| Action item |
Return the lines below that contain the word "agent".

| Source material |
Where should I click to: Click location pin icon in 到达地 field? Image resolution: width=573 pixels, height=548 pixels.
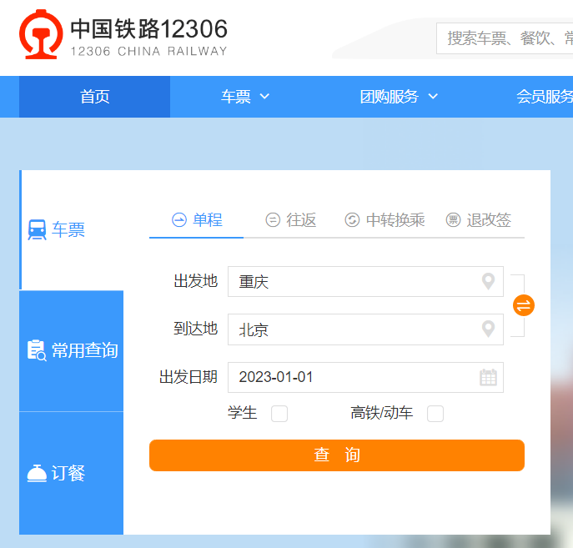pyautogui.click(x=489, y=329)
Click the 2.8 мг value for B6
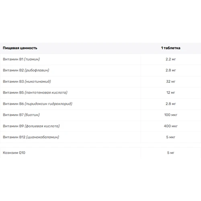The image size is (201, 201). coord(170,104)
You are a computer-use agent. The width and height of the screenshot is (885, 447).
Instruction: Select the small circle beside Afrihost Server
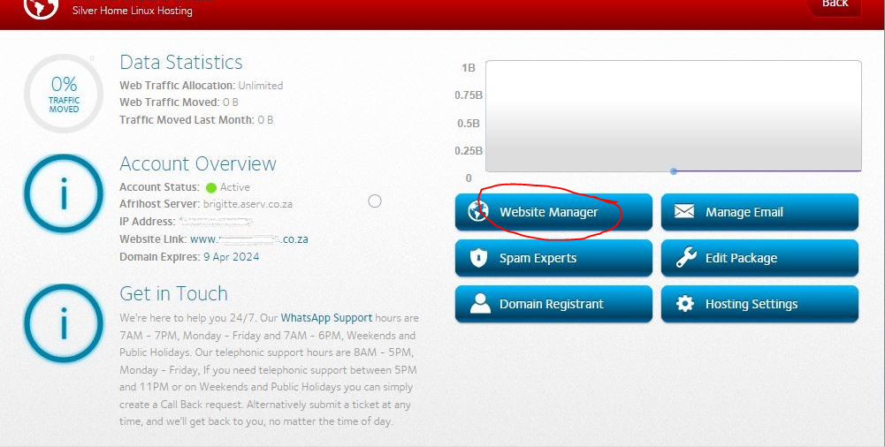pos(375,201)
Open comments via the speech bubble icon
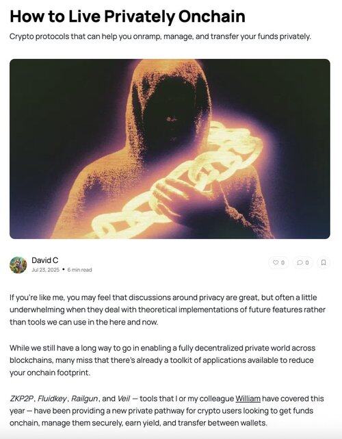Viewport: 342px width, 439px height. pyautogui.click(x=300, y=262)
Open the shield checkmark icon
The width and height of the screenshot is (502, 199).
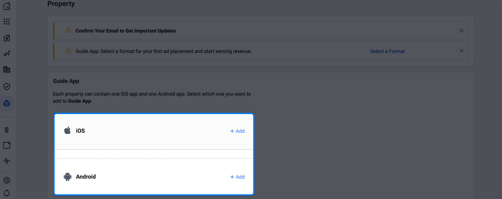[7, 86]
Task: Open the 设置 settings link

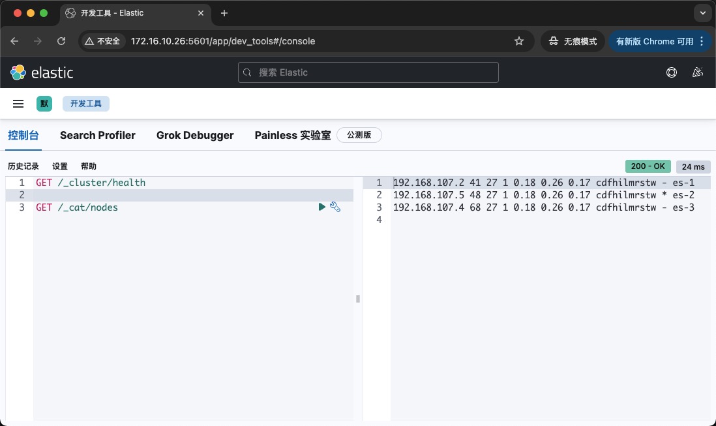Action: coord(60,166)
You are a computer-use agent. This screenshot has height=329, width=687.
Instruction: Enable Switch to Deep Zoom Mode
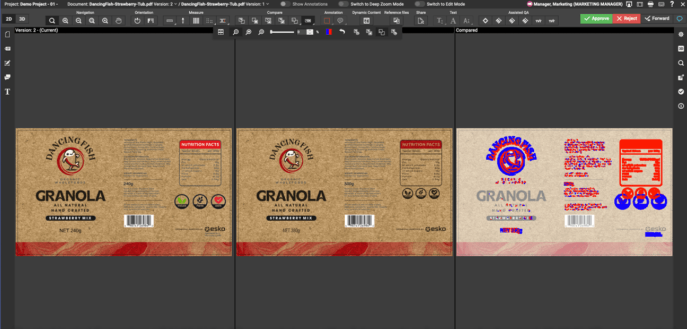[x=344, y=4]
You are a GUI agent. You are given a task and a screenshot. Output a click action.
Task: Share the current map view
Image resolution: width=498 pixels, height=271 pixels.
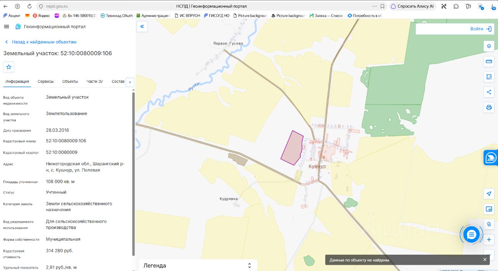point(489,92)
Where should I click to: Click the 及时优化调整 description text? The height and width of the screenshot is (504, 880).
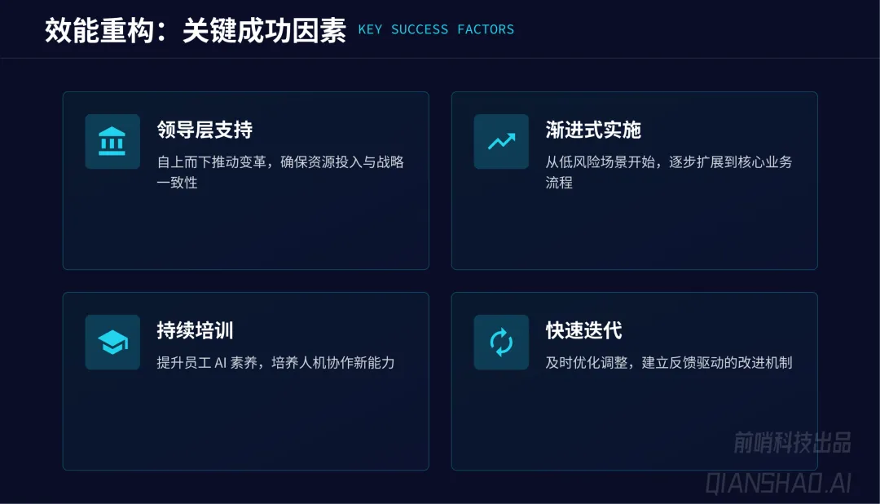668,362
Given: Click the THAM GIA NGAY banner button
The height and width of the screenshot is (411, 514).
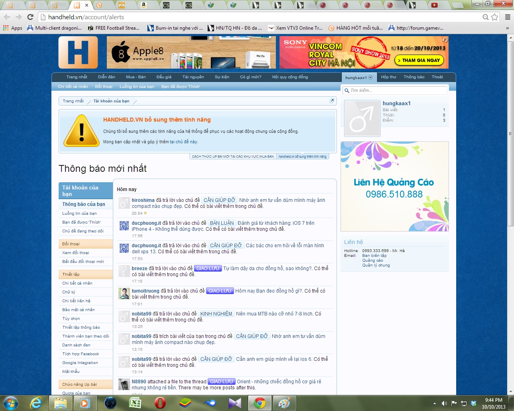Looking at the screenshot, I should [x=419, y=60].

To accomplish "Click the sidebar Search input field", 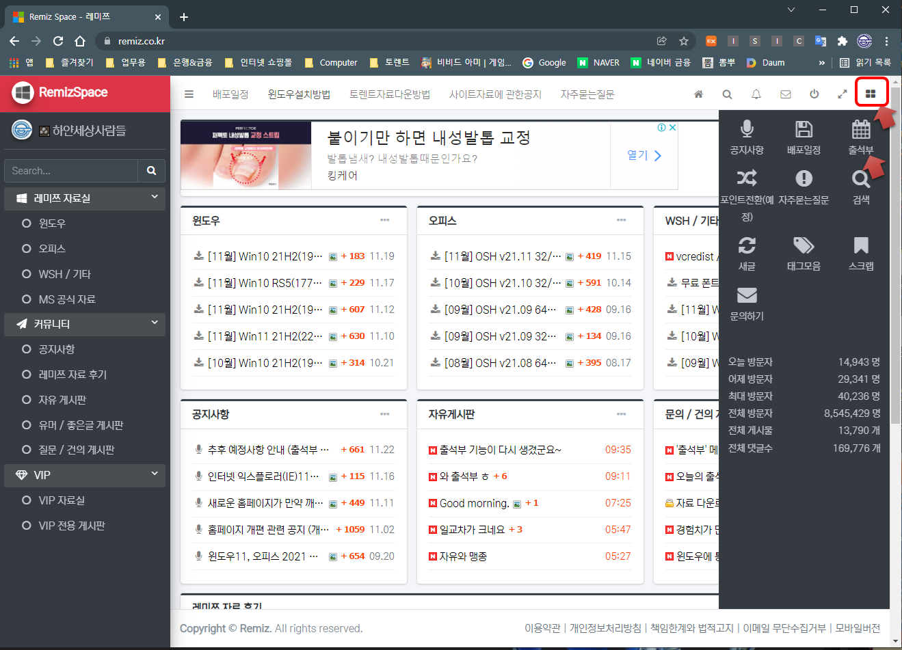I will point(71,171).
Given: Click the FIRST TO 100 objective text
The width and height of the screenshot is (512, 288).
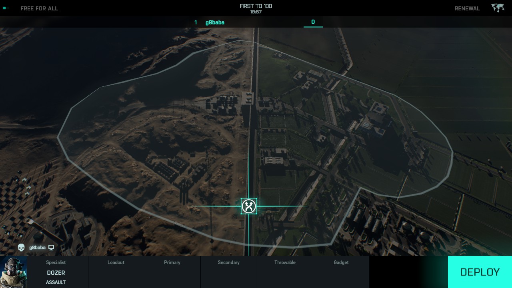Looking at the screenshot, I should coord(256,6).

---

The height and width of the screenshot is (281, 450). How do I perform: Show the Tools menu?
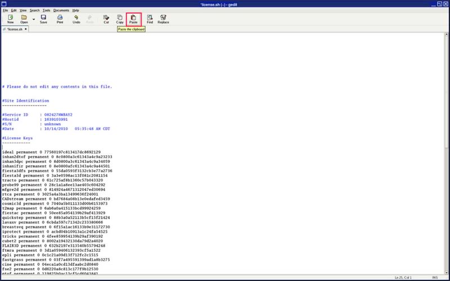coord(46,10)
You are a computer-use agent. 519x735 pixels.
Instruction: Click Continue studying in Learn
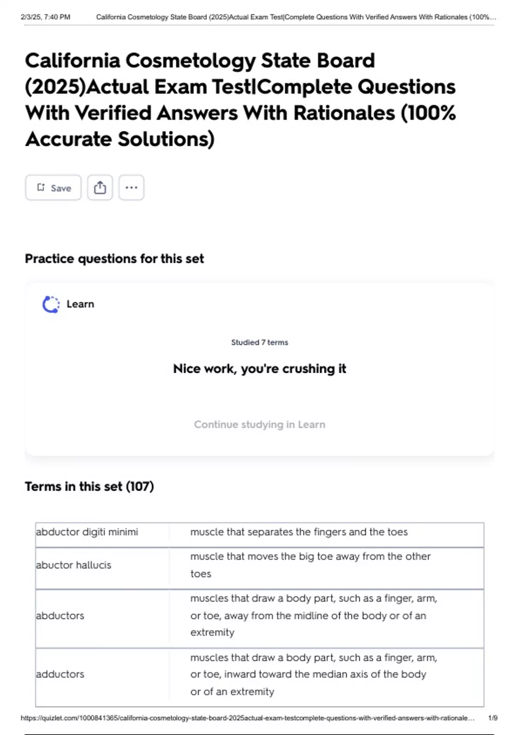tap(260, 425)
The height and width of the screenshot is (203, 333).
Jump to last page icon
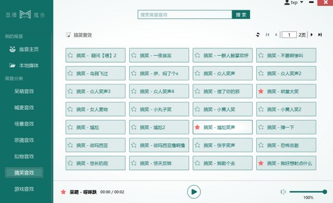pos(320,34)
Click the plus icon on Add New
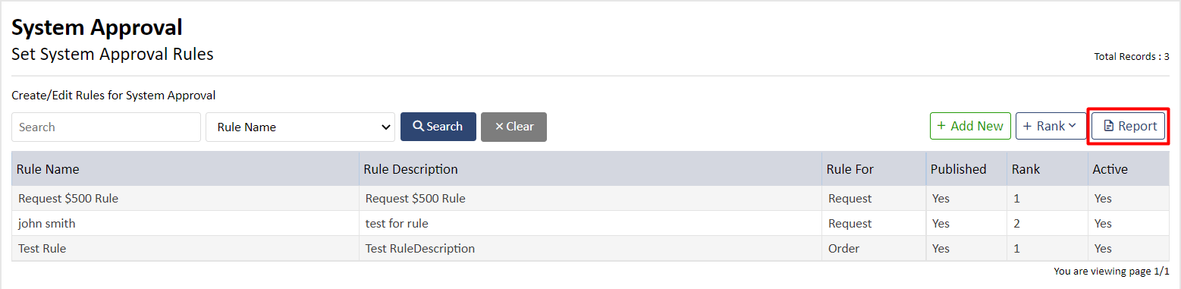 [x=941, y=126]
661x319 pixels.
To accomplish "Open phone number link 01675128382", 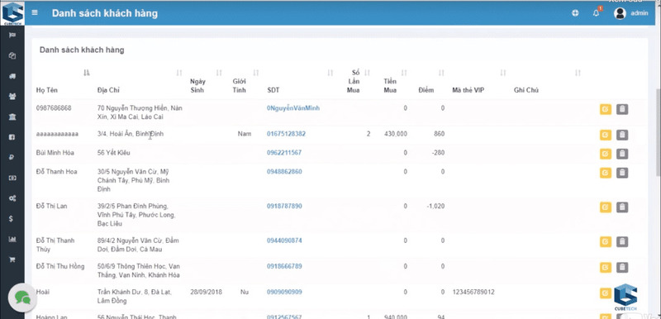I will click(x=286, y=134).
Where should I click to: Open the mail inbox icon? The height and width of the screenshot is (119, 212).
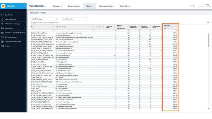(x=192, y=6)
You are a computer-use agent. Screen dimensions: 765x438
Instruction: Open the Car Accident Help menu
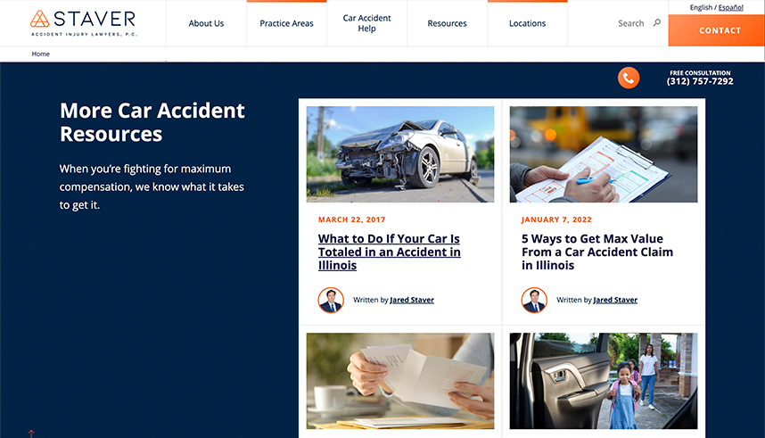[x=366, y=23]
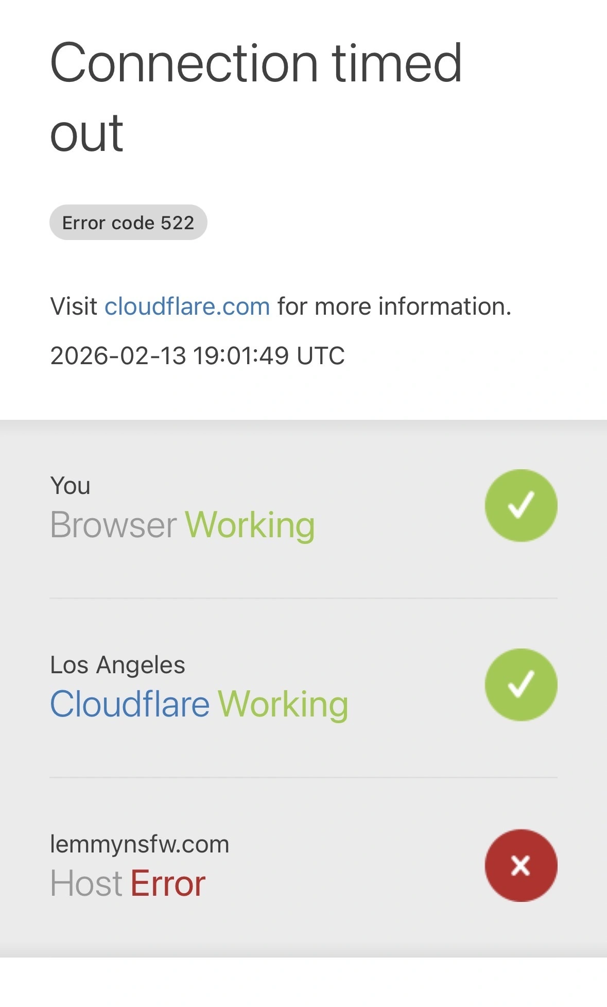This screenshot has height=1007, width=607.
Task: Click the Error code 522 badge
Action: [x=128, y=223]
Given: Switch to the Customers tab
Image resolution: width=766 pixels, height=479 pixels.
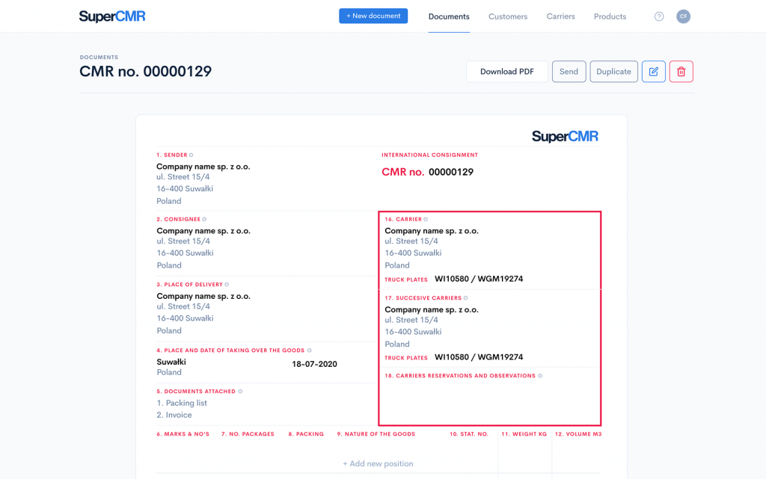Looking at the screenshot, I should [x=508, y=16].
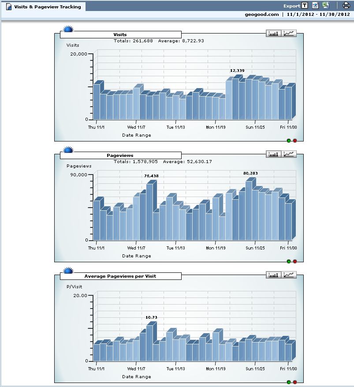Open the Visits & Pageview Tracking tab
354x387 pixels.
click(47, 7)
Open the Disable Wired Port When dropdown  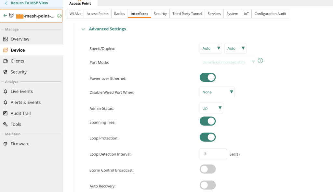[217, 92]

...

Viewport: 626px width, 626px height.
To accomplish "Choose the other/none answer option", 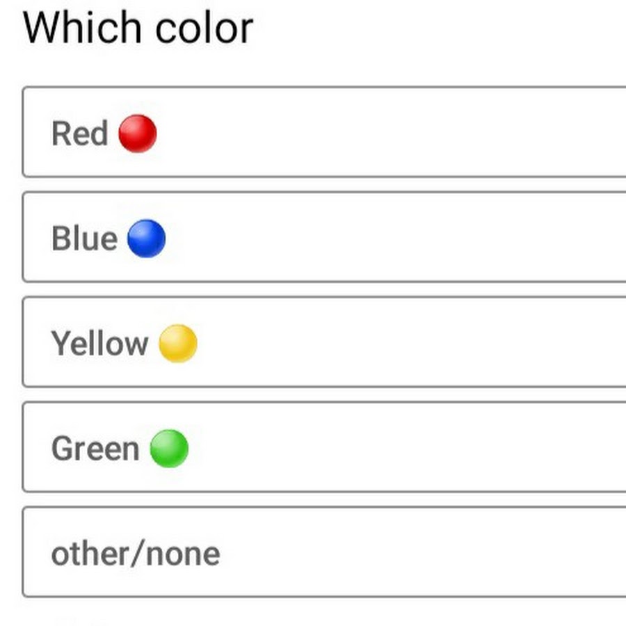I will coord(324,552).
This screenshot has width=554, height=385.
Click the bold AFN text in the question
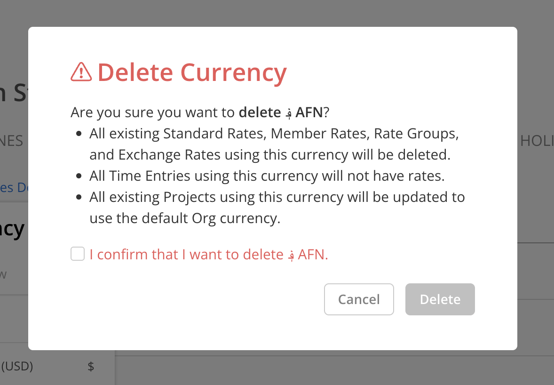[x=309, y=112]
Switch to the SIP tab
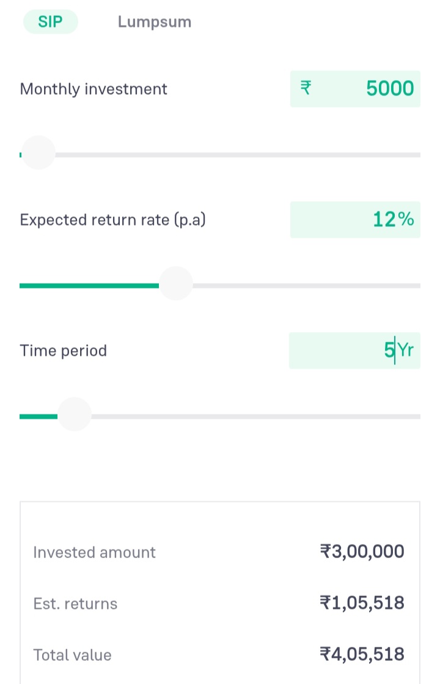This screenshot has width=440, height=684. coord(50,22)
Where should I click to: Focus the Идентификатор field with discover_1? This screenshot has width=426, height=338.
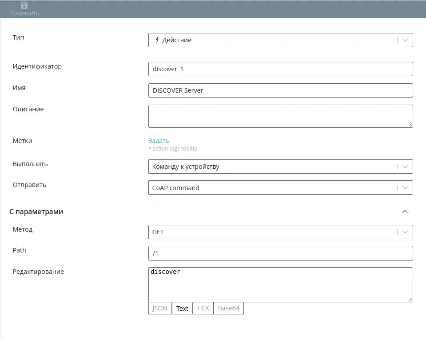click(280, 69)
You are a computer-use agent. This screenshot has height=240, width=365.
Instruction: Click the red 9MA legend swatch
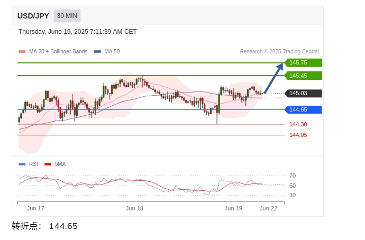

| Solution below |
You are a computer-use agent. The width and height of the screenshot is (885, 447).
You are a computer-use agent. This screenshot has height=329, width=687.
You are a GUI agent. You are given a task and a screenshot. Output a click action.
You are a computer-use agent. 519x735 pixels.
You are a computer-use agent. Screen dimensions: 765x438
You are a computer-use agent. This screenshot has height=240, width=365.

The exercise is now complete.